- _What is required_:
A line belongs in the answer only if it contains the word "Guide"; copy every such line from the listing below.

···

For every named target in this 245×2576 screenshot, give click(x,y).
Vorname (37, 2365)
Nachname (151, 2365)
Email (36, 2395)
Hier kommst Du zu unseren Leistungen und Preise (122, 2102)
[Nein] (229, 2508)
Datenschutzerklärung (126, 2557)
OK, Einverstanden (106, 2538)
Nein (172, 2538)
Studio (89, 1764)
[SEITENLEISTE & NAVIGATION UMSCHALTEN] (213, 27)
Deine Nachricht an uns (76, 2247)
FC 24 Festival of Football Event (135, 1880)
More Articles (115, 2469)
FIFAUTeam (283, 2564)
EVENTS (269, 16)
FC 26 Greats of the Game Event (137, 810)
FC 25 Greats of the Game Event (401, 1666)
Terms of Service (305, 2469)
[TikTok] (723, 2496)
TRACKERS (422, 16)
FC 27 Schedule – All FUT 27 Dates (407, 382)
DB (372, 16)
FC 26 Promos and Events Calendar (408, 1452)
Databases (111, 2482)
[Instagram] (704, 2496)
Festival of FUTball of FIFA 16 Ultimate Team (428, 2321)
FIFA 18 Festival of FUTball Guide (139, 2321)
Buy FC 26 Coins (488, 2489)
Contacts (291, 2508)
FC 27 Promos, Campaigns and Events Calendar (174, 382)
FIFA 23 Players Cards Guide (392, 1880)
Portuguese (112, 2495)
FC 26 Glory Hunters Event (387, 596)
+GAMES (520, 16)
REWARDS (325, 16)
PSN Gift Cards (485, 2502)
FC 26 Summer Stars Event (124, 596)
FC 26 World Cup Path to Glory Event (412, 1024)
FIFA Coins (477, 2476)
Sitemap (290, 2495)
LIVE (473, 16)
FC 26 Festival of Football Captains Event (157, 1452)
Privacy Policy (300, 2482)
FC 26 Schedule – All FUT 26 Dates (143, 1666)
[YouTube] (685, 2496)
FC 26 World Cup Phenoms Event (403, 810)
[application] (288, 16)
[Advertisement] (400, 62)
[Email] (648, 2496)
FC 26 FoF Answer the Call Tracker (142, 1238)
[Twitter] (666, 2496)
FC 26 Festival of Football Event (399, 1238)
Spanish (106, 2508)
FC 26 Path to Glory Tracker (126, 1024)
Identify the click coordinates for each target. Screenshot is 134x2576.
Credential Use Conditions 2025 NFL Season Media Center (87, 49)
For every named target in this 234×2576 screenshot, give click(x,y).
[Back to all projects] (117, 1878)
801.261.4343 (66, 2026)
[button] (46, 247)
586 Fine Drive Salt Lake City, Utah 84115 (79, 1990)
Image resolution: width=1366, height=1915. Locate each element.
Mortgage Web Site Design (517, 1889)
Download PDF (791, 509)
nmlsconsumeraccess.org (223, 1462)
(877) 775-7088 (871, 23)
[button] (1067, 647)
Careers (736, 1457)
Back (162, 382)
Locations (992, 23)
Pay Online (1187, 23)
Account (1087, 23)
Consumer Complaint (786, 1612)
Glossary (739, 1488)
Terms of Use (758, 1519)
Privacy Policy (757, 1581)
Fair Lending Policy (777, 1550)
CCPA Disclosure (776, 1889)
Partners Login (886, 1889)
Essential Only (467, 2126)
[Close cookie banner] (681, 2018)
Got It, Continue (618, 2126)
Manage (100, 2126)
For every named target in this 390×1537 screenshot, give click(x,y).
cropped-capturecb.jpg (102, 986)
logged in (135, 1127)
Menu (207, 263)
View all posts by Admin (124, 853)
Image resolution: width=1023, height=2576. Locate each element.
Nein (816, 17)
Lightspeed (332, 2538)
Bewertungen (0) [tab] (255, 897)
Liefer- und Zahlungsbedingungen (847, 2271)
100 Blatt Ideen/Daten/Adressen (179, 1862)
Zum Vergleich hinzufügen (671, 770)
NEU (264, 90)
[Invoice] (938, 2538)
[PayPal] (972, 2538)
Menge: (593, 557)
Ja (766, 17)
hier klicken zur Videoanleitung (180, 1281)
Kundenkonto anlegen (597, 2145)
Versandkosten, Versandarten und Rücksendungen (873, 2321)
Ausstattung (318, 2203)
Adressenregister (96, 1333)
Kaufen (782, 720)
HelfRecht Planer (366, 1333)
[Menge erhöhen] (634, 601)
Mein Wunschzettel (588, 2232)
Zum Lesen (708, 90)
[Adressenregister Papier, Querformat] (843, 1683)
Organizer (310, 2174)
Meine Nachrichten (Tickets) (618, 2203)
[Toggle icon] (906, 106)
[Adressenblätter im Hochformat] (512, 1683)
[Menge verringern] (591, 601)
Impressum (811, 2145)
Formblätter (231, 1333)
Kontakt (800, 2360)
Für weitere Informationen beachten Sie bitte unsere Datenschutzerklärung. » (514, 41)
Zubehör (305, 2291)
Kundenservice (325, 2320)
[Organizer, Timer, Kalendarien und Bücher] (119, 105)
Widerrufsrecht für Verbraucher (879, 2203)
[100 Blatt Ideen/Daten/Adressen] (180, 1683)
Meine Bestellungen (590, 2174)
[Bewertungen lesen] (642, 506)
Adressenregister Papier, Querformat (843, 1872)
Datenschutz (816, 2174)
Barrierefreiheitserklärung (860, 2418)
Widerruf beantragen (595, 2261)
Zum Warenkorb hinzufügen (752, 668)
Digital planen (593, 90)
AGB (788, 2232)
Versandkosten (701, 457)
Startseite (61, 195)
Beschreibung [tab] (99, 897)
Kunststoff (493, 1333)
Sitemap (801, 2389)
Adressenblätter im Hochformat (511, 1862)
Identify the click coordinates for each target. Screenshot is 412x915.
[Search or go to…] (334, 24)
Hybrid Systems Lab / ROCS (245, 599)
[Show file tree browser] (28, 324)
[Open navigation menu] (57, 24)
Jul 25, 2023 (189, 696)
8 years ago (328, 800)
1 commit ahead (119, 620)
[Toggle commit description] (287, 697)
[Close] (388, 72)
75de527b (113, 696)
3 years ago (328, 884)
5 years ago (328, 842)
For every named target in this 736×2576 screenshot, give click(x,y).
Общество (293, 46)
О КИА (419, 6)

···

- _Solution to this task_:
FIFA 18 Festival of FUTball Guide (139, 2321)
FIFA 23 Players Cards Guide (392, 1880)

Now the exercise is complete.